The group defines the term littérature potentielle as (rough translation): "the seeking of new structures and patterns which may be used by writers in any way they enjoy".
Constraints are used as a means of triggering ideas and inspiration, most notably Perec's "story-making machine", which he used in the construction of Life A User's Manual. As well as established techniques, such as lipograms (Perec's novel A Void) and palindromes, the group devises new methods, often based on mathematical problems, such as the knight's tour of the chess-board and permutations.

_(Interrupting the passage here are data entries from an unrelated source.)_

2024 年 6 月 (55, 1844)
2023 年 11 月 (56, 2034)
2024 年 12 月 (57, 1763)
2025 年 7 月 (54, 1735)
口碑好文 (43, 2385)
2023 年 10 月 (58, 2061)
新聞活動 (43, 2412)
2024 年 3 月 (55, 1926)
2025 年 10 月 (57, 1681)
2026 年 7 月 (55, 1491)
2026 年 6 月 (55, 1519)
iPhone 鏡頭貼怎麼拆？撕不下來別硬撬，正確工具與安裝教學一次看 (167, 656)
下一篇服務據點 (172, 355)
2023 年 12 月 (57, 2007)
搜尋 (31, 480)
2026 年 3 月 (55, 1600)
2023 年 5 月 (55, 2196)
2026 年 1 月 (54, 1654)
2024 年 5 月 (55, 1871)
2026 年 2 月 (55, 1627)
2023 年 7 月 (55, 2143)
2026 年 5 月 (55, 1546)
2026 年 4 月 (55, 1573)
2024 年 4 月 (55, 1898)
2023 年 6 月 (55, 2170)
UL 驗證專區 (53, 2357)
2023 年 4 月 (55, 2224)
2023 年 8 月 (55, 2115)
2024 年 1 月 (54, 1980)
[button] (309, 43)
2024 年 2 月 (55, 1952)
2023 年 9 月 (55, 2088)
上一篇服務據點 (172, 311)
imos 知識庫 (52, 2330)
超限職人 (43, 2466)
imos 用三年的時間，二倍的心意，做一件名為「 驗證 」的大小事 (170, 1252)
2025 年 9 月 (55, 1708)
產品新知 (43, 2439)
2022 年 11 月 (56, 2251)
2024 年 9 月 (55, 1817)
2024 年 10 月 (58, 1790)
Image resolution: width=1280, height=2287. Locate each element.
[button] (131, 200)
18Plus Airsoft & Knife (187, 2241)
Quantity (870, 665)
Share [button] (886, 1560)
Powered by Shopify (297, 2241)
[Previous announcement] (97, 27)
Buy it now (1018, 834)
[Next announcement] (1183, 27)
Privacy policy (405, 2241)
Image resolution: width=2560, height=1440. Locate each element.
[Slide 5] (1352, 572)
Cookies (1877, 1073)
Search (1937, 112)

Oulipo was founded on November 24, 1960, as a subcommittee of the Collège de ‘Pataphysique and titled Séminaire de littérature expérimentale. At their second meeting, the group changed its name to Ouvroir de littérature potentielle, or Oulipo, at Albert-Marie Schmidt's suggestion. The idea had arisen two months earlier, when a small group met in September at Cerisy-la-Salle for a colloquium on Queneau's work. During this seminar, Queneau and François Le Lionnais conceived the society.
During the subsequent decade, Oulipo (as it was commonly known) was only rarely visible as a group. As a subcommittee, they reported their work to the full Collège de 'Pataphysique in 1961. In addition, Temps Mêlés (in French) devoted an issue to Oulipo in 1964, and Belgian radio broadcast one Oulipo meeting. Its members were individually active during these years and published works which were created within their constraints. The group as a whole began to emerge from obscurity in 1973 with the publication of La Littérature Potentielle, a collection of representative pieces. In 2012 Harvard University Press published a history of the movement, Many Subtle Channels: In Praise of Potential Literature, by Oulipo member Daniel Levin Becker.